+++ Listed entries +++

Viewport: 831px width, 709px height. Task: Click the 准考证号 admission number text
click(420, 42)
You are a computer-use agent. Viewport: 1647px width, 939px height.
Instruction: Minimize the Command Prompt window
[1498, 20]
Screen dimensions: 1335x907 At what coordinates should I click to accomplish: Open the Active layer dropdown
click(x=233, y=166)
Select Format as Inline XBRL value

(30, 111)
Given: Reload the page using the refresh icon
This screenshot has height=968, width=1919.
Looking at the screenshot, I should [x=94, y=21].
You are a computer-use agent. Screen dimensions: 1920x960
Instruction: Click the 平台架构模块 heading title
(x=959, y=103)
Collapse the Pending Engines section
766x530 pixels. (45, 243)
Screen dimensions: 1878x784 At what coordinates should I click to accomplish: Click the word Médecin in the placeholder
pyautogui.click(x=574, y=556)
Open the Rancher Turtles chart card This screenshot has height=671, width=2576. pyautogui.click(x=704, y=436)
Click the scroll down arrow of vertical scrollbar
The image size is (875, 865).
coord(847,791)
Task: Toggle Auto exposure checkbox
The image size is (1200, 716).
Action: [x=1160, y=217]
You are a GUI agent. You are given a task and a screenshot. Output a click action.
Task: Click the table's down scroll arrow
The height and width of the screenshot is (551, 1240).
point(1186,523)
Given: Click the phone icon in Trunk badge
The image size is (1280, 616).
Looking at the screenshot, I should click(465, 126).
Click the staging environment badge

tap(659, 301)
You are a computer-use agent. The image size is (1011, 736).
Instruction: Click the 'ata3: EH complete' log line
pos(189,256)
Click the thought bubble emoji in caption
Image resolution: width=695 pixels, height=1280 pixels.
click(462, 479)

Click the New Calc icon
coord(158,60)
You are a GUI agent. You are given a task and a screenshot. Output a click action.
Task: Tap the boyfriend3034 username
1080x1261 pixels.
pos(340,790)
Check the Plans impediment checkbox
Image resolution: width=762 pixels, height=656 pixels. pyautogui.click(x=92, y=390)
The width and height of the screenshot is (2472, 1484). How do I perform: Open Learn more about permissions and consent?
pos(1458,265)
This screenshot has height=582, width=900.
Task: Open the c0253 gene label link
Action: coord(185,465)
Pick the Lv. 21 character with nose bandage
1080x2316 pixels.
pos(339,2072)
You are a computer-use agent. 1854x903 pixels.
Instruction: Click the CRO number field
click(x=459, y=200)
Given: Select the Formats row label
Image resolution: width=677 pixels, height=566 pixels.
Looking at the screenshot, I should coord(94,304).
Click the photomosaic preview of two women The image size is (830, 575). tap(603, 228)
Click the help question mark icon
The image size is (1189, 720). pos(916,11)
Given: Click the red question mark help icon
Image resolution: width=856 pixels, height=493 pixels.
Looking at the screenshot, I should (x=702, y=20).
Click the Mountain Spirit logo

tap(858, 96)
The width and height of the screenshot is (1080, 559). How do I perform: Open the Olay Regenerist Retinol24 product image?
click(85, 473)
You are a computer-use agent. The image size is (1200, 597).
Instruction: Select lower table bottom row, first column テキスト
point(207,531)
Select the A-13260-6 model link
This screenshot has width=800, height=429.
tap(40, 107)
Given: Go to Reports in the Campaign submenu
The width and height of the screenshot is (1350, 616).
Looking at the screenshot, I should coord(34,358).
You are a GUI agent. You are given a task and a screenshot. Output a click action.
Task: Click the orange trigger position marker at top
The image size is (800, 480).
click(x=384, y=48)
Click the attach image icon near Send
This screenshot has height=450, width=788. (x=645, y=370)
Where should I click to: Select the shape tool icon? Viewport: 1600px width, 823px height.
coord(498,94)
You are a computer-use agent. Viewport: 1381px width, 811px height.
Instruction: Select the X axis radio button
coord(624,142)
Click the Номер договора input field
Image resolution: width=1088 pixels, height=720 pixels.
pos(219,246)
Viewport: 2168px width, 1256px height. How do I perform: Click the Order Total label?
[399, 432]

+++

__Prompt__
Each line above that contains the word "agent" should be copied.

__Exercise answer__
You are a computer-use agent. Viewport: 1647px width, 939px height.
You are a computer-use agent. Screen dimensions: 1920x960
You are a GUI agent. You are given a task and a screenshot. Output a click action.
You are a computer-use agent. The image size is (1011, 736).
You are a GUI agent. You are given a task and a screenshot. Output a click action.
You are a computer-use agent. 1854x903 pixels.
You are a computer-use agent. The image size is (1200, 597).
You are a GUI agent. You are given a task and a screenshot. Output a click action.
You are a computer-use agent. Viewport: 1381px width, 811px height.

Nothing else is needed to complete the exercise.